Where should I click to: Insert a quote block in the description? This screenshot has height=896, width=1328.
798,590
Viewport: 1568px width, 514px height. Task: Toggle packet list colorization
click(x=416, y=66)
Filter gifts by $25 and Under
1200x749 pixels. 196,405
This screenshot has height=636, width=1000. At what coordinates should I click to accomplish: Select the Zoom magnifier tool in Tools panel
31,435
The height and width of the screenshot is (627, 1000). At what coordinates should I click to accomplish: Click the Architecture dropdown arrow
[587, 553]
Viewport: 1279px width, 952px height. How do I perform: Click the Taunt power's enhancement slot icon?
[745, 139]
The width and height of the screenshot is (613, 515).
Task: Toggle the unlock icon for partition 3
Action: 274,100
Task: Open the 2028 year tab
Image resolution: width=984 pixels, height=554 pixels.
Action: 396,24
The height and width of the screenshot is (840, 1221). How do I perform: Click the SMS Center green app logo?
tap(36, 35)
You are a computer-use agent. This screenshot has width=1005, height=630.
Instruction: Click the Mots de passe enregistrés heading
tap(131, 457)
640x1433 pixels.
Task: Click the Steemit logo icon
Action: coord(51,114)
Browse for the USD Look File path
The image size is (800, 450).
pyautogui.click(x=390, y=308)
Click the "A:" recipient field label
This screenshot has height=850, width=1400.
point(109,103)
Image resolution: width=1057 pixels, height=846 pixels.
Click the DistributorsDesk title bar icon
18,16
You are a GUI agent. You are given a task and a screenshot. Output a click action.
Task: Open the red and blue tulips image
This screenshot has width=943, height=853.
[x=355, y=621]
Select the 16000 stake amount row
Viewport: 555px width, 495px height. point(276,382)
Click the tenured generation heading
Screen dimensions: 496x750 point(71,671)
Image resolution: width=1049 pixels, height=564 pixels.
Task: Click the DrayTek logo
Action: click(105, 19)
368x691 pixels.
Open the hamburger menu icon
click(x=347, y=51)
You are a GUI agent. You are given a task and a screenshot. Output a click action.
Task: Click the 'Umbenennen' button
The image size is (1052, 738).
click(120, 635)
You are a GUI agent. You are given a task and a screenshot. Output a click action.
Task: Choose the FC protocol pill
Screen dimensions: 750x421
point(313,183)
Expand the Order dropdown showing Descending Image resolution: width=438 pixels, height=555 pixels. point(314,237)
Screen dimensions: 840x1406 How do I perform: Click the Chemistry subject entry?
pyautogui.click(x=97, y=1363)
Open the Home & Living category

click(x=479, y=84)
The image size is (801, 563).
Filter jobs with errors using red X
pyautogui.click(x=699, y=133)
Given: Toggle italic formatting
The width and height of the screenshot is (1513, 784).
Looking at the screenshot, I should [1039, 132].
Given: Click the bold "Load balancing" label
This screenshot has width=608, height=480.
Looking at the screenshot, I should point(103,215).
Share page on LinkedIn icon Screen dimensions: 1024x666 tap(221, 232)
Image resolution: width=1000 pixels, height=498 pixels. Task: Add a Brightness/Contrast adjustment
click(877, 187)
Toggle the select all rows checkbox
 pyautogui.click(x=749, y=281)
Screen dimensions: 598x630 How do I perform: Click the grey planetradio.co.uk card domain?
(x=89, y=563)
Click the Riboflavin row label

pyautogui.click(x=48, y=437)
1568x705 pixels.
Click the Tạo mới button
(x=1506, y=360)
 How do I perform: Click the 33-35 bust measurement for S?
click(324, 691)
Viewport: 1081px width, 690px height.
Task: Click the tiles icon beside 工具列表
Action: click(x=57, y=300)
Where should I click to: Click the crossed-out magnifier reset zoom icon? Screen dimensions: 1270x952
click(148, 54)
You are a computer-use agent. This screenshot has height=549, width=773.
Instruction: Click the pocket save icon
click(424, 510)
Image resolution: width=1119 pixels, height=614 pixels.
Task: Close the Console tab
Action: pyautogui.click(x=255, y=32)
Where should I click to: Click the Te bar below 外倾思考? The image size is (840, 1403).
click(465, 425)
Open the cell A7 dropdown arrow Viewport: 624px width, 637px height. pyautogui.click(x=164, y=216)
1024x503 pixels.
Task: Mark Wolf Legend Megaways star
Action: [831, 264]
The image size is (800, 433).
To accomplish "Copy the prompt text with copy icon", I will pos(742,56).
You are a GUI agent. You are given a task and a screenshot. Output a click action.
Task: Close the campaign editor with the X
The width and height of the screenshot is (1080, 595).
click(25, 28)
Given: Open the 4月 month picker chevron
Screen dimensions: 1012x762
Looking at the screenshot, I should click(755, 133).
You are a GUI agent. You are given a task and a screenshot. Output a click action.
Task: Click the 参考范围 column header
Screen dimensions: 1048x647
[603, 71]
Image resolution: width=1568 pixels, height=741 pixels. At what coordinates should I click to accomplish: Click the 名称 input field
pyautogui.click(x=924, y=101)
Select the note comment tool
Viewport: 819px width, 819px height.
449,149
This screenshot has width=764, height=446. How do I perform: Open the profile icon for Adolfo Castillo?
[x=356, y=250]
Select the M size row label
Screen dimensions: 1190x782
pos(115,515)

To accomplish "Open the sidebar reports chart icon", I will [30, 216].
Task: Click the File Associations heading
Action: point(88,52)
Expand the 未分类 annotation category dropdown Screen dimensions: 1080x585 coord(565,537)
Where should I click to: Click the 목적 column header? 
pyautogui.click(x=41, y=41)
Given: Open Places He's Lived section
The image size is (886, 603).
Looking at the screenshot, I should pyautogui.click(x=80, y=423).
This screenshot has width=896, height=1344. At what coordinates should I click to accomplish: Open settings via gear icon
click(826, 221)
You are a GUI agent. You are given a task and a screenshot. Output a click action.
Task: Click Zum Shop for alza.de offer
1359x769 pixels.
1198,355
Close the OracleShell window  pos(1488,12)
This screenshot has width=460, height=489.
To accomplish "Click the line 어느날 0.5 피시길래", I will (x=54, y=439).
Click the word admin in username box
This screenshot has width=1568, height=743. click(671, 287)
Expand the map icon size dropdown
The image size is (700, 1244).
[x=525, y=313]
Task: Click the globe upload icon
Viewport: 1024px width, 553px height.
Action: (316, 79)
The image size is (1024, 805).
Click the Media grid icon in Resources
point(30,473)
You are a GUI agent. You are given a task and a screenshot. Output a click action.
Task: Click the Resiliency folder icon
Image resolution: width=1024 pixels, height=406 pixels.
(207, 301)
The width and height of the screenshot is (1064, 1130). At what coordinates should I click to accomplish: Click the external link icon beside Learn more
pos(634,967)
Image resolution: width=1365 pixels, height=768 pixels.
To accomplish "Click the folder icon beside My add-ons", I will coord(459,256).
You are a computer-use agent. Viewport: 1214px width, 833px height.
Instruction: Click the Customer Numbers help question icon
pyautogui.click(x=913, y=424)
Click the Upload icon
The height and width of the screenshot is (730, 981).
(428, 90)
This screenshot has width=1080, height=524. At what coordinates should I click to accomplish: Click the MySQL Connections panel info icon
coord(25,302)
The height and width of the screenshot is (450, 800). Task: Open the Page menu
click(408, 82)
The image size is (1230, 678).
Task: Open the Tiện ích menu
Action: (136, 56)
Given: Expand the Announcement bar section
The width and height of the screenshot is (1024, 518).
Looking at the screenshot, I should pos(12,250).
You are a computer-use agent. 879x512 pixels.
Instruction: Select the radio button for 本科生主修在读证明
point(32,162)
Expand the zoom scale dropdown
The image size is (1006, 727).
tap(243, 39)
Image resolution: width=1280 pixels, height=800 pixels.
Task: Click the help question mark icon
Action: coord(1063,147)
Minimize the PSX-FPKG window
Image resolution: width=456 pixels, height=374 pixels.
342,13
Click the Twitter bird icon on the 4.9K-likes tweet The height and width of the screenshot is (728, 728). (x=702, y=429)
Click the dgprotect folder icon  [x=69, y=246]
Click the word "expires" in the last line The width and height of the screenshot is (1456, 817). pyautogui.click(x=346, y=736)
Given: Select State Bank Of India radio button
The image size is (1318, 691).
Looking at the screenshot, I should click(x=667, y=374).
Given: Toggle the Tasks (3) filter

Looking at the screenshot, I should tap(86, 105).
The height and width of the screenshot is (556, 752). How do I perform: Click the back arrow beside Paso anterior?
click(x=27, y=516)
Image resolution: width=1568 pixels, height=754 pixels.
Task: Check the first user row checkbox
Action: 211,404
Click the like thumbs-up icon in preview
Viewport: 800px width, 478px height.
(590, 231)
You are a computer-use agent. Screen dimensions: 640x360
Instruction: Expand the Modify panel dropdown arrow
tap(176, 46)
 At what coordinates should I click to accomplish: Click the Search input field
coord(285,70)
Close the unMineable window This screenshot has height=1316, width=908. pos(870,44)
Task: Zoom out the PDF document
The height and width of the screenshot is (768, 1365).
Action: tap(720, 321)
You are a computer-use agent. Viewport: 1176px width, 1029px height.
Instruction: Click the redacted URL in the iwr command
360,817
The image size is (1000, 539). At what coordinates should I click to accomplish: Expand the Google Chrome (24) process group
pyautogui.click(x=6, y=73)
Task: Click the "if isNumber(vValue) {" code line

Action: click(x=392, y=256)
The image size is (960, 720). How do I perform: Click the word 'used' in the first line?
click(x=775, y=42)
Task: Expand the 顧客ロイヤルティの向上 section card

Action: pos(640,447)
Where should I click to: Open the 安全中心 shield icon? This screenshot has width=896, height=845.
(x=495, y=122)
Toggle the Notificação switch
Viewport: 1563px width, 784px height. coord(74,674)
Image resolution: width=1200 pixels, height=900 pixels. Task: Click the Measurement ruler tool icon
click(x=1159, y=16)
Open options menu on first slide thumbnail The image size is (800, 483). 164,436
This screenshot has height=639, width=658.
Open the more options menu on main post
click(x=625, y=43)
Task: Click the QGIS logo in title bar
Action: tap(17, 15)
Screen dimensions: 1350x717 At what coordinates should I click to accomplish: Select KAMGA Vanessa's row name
# # # # # # #
- [WORK ORDER]: Using the data above, reproduce exactly the lines between those holding "Where should I click to: Click the crossed-out" and "Given: Open Places He's Lived section", inclusive, and no others.

- [RESPONSE AREA]:
Where should I click to: Click the crossed-out magnifier reset zoom icon? Screen dimensions: 1270x952
click(148, 54)
You are a computer-use agent. This screenshot has height=549, width=773.
Instruction: Click the pocket save icon
click(424, 510)
Image resolution: width=1119 pixels, height=614 pixels.
Task: Close the Console tab
Action: pyautogui.click(x=255, y=32)
Where should I click to: Click the Te bar below 外倾思考? The image size is (840, 1403).
click(465, 425)
Open the cell A7 dropdown arrow Viewport: 624px width, 637px height. pyautogui.click(x=164, y=216)
1024x503 pixels.
Task: Mark Wolf Legend Megaways star
Action: [831, 264]
The image size is (800, 433).
To accomplish "Copy the prompt text with copy icon", I will pos(742,56).
You are a GUI agent. You are given a task and a screenshot. Output a click action.
Task: Close the campaign editor with the X
The width and height of the screenshot is (1080, 595).
click(25, 28)
Given: Open the 4月 month picker chevron
Screen dimensions: 1012x762
Looking at the screenshot, I should click(755, 133).
You are a GUI agent. You are given a task and a screenshot. Output a click action.
Task: Click the 参考范围 column header
Screen dimensions: 1048x647
[603, 71]
Image resolution: width=1568 pixels, height=741 pixels. At what coordinates should I click to accomplish: Click the 名称 input field
pyautogui.click(x=924, y=101)
Select the note comment tool
Viewport: 819px width, 819px height.
449,149
This screenshot has width=764, height=446. How do I perform: Open the profile icon for Adolfo Castillo?
[x=356, y=250]
Select the M size row label
Screen dimensions: 1190x782
pos(115,515)

To accomplish "Open the sidebar reports chart icon", I will [30, 216].
Task: Click the File Associations heading
Action: point(88,52)
Expand the 未分类 annotation category dropdown Screen dimensions: 1080x585 coord(565,537)
Where should I click to: Click the 목적 column header? 
pyautogui.click(x=41, y=41)
Given: Open Places He's Lived section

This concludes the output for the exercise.